The ANWR development cause was boosted in the mid-1990s when James P. Hoffa became Teamster general president, according to Jerry Hood, Teamsters Local 959 secretary/treasurer. Hoffa’s support on ANWR led to the March 28 creation of Job Power, an alliance of labor groups in favor of ANWR development, Hood told PNA.
Hood is spearheading Teamster efforts to educate Congress on the advantages of drilling in the refuge.
Union education efforts and a projected 735,000 ANWR jobs have solidified support for drilling at the rank-and-file level, Hood said. The 1.5 million-member Teamsters union forecasts 25,000 ANWR jobs for its members in all 50 states, he said. Hood said the Teamsters union is conducting its own education by educating state delegations on ANWR and its impact on jobs and spending in their state.
Taylor named chairman of AOGCC
Gov. Tony Knowles has named Commissioner Cammy Oechsli Taylor to chair the Alaska Oil and Gas Conservation Commission.

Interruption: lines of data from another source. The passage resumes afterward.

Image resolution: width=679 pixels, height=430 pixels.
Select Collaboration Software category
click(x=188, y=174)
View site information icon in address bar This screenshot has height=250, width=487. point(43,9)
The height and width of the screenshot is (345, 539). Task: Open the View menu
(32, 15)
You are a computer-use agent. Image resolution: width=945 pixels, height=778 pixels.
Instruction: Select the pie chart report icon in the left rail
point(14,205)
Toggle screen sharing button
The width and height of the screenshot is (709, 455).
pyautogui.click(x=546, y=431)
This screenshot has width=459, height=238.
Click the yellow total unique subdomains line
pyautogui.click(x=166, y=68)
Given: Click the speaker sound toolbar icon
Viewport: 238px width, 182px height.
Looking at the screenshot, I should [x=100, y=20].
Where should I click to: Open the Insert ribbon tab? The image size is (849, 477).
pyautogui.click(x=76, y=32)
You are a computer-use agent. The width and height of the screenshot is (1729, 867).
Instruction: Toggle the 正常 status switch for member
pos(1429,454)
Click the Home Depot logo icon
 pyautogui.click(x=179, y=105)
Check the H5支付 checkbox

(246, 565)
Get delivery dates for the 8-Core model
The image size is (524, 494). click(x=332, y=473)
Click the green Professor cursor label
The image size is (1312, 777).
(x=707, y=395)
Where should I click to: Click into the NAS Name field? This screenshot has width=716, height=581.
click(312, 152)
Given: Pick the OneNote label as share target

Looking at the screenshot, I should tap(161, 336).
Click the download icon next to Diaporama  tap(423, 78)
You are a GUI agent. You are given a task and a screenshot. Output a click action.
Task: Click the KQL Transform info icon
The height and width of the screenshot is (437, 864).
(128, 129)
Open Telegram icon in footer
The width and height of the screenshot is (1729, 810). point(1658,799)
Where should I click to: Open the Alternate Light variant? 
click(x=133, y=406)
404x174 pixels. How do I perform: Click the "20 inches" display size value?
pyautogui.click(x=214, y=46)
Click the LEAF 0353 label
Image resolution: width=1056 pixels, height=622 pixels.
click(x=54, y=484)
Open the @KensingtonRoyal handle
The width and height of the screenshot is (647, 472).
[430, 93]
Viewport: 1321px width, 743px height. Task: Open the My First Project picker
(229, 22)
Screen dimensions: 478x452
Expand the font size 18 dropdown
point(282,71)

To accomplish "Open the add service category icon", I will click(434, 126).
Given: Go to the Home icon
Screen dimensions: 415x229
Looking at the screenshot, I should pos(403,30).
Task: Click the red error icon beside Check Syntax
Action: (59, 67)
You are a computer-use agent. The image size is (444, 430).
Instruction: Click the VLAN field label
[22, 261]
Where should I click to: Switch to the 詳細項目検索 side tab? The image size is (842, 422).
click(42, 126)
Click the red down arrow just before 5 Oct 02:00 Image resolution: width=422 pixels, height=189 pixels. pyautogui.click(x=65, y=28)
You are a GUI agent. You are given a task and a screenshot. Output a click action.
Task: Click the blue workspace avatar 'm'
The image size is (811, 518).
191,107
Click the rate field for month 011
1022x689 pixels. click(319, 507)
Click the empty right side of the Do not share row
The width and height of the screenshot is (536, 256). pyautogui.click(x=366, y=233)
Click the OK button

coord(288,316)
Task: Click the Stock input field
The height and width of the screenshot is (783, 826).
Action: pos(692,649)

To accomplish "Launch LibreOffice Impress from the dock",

Bob King, the governor's press secretary, told PNA April 27 that the appointment took effect April 13.
Taylor, who was appointed to the commission by Knowles in September 1997, holds the public member seat on the three-member commission. She is a former assistant attorney general.
Commission terms are for six years. The governor designates one member of the commission for a four-year term as chair of the commission; members may not serve successive terms as chair of the commission.
The commission has been without a chair since the resignation of Bob Christenson last June.